WORK TASK => Write out the lines starting at the one that holds "Given: Toggle the Автосохранение switch" and ending with the final line of the data, exactly and with no others.

EXTRACTED ENTRIES =>
[Start of Attachment]
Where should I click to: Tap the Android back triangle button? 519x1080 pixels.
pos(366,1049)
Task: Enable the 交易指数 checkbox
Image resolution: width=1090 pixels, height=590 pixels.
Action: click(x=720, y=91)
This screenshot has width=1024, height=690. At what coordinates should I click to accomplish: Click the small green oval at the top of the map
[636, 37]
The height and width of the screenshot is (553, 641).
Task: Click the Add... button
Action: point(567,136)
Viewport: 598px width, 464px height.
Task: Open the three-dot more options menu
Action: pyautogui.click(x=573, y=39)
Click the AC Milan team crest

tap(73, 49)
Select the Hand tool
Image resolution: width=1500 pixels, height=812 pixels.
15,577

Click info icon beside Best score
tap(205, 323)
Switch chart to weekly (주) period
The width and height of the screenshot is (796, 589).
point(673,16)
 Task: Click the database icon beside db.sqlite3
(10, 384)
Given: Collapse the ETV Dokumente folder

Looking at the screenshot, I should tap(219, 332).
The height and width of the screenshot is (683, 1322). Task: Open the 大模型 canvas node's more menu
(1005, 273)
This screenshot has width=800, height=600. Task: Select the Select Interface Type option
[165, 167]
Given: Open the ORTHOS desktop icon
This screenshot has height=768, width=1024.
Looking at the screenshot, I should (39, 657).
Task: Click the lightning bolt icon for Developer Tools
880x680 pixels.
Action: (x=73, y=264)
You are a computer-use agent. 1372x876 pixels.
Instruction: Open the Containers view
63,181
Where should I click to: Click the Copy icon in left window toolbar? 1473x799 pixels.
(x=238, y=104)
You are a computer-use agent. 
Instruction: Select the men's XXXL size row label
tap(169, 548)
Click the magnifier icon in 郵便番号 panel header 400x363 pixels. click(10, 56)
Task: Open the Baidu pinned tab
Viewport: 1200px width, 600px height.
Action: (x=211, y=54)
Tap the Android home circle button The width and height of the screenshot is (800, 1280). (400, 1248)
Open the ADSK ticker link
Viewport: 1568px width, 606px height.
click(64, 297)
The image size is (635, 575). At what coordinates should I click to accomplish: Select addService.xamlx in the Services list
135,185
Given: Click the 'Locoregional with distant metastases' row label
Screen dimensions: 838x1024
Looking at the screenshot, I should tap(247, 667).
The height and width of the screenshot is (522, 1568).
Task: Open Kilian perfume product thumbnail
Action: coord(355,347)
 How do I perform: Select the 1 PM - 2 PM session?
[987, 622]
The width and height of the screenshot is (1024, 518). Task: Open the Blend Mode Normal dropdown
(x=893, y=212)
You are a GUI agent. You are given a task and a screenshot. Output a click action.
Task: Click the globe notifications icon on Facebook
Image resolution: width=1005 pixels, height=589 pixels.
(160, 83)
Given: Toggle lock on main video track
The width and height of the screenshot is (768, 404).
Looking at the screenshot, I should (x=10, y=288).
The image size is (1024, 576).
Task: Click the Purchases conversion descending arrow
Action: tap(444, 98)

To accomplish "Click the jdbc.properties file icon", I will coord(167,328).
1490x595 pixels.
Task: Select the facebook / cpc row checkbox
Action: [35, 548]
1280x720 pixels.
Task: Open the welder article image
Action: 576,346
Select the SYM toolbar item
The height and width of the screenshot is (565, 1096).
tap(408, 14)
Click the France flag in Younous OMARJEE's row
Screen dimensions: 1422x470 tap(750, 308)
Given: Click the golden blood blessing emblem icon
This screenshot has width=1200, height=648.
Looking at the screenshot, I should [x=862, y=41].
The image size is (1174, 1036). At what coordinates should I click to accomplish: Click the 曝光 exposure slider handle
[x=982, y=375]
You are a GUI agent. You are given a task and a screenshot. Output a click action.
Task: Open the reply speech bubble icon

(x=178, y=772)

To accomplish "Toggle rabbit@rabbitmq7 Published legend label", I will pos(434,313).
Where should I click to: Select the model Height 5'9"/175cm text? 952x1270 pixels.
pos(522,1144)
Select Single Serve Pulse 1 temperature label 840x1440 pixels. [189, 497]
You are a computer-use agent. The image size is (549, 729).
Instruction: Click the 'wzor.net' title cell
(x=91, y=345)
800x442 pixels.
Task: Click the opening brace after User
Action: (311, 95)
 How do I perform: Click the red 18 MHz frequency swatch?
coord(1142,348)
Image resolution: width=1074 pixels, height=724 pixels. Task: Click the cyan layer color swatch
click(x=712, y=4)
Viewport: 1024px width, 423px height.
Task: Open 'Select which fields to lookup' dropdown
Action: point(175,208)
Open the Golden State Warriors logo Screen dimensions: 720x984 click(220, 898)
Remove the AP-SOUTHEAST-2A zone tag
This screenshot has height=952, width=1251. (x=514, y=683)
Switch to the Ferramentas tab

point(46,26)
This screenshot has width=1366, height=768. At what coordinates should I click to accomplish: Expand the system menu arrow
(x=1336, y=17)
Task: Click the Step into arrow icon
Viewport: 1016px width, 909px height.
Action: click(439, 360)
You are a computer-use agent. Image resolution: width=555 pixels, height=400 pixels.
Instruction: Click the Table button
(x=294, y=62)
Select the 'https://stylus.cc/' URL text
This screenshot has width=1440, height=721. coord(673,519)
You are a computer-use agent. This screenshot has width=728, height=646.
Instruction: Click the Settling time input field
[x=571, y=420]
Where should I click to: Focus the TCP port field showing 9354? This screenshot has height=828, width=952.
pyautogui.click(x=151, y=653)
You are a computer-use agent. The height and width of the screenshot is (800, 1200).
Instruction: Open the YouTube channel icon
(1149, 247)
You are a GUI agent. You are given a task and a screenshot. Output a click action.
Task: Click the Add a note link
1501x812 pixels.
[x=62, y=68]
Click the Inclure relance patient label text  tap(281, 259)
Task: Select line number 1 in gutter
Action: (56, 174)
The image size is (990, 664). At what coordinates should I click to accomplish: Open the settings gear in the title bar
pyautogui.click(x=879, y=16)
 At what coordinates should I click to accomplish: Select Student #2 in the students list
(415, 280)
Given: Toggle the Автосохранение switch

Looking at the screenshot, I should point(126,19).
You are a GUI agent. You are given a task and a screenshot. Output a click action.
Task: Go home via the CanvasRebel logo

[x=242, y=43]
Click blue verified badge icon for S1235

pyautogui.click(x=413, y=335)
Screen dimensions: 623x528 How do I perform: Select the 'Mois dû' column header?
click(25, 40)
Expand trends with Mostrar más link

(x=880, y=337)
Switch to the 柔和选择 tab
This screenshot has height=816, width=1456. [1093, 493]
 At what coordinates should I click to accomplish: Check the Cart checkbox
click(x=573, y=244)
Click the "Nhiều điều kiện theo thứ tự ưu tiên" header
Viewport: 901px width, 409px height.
[End of Attachment]
RESULT FOR THIS TASK =>
Given: Toggle the Автосохранение switch

Looking at the screenshot, I should point(126,19).
You are a GUI agent. You are given a task and a screenshot. Output a click action.
Task: Go home via the CanvasRebel logo

[x=242, y=43]
Click blue verified badge icon for S1235

pyautogui.click(x=413, y=335)
Screen dimensions: 623x528 How do I perform: Select the 'Mois dû' column header?
click(25, 40)
Expand trends with Mostrar más link

(x=880, y=337)
Switch to the 柔和选择 tab
This screenshot has height=816, width=1456. [1093, 493]
 At what coordinates should I click to accomplish: Check the Cart checkbox
click(x=573, y=244)
Click the "Nhiều điều kiện theo thứ tự ưu tiên" header
Viewport: 901px width, 409px height.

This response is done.